Some countries have changed their laws as a result.

Ireland must now do the same.

The ECJ confirmed its line once again on Tuesday - and thus gave Berlin an indication of the outcome of the German proceedings.

A member state can therefore order the general storage of traffic and location data if this state faces a “serious threat to national security”.

The threat must be real and current or foreseeable.

In contrast, such retention violates EU fundamental rights to privacy and the protection of personal data when used to combat serious crime.
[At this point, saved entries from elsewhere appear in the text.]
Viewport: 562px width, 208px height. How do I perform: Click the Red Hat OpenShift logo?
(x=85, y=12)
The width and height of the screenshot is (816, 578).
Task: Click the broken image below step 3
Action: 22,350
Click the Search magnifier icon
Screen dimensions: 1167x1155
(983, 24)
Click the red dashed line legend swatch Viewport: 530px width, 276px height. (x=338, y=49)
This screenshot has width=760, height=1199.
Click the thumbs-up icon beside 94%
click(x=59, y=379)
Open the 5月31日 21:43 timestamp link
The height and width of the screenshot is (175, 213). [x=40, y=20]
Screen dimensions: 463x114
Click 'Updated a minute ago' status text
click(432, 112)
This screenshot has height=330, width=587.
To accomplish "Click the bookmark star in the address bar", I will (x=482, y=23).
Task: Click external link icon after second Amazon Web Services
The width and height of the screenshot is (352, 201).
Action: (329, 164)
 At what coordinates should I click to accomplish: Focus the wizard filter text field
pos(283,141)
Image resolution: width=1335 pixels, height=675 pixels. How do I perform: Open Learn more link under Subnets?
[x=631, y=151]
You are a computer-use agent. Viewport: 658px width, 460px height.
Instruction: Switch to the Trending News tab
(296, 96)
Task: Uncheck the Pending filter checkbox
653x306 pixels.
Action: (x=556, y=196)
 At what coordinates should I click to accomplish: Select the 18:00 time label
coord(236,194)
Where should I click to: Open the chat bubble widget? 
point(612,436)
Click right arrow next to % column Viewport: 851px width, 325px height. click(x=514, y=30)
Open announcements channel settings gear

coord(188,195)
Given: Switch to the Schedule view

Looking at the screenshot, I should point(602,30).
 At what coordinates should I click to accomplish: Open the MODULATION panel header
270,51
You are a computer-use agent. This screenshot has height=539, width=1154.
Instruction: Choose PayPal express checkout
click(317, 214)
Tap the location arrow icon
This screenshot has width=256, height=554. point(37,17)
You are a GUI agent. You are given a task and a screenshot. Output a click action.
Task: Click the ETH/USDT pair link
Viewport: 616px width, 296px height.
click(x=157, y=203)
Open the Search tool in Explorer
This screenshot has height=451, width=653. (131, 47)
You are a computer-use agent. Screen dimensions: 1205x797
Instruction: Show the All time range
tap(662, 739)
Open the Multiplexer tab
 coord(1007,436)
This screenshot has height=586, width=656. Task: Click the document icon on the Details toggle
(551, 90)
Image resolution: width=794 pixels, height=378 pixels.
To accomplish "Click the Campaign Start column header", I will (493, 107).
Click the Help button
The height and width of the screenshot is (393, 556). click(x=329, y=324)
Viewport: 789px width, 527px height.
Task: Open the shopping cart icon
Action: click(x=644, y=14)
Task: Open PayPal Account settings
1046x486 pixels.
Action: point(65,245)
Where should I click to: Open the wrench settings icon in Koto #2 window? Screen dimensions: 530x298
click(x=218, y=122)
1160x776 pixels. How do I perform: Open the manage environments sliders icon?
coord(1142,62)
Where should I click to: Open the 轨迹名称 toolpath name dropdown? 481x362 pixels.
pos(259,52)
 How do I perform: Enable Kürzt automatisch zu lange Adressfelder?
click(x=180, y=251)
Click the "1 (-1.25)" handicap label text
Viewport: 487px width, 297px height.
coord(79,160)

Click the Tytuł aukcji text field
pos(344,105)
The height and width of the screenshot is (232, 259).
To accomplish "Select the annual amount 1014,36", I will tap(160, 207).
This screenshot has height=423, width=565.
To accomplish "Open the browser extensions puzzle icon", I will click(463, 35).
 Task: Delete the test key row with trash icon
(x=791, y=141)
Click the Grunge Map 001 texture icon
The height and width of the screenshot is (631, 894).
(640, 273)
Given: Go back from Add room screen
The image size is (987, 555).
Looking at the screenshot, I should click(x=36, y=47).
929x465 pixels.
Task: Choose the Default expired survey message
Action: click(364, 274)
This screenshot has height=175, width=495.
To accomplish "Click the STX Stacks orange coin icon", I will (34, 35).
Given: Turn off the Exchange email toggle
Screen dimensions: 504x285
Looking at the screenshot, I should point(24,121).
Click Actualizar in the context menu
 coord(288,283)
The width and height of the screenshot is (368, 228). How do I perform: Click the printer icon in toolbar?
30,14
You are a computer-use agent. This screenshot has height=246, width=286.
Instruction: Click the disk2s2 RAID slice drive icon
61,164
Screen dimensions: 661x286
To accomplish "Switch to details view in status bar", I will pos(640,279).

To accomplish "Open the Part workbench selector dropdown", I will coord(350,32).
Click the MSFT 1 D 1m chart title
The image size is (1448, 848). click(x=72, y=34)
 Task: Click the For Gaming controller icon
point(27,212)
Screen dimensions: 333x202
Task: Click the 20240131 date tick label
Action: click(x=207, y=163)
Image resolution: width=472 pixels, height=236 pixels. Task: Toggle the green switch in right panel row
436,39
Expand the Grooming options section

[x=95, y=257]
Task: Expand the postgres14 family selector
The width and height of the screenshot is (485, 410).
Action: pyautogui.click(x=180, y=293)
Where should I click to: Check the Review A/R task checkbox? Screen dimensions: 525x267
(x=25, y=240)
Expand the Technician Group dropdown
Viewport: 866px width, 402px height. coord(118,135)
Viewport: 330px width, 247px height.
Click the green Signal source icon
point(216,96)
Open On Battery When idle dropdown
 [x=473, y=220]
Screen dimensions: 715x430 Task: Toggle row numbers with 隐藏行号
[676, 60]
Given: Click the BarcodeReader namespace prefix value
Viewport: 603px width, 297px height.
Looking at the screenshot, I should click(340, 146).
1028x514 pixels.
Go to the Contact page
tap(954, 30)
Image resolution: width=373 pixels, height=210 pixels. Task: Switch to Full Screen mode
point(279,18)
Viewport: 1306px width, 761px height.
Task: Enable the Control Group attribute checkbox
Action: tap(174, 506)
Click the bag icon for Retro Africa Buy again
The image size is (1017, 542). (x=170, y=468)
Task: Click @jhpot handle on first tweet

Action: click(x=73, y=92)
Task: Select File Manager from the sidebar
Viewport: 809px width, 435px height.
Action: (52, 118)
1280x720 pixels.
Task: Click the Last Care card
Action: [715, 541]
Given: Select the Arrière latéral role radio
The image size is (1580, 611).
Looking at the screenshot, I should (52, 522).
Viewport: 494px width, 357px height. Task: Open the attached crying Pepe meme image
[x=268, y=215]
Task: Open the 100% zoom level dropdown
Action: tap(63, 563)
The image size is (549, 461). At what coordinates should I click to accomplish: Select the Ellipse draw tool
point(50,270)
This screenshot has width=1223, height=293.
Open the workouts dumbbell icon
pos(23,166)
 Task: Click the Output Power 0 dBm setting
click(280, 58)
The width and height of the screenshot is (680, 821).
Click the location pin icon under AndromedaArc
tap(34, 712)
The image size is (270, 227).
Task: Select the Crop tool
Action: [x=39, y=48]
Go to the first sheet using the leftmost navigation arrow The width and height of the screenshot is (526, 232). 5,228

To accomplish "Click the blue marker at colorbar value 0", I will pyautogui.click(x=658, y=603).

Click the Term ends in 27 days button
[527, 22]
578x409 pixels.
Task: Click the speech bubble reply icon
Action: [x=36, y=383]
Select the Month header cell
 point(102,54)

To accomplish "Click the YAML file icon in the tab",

Irish law considered this objective sufficient to retain the data.

Ireland argued before the European Court of Justice that particularly serious crime equated to a threat to national security.

The Grand Chamber in Luxembourg did not accept this argument.

The ECJ distinguishes between national security and public security.

He interprets the first term more narrowly, meaning, for example, attacks on the supporting structures of a country and the immediate threat to the population, for example from terrorists.

The "general and constant risk" of disruption of public security through criminal offenses cannot be equated with such a scenario.

The traffic light parties see their path confirmed.

Federal Minister of Justice Marco Buschmann (FDP) said: "Contemporary criminal prosecution requires precise investigative powers in the digital sphere that protect fundamental rights." Freeze procedures could be used to 'freeze' data that is important for criminal prosecution before it is deleted and made accessible to investigators with a court order.

Luxembourg has expressly declared this possibility to be permissible.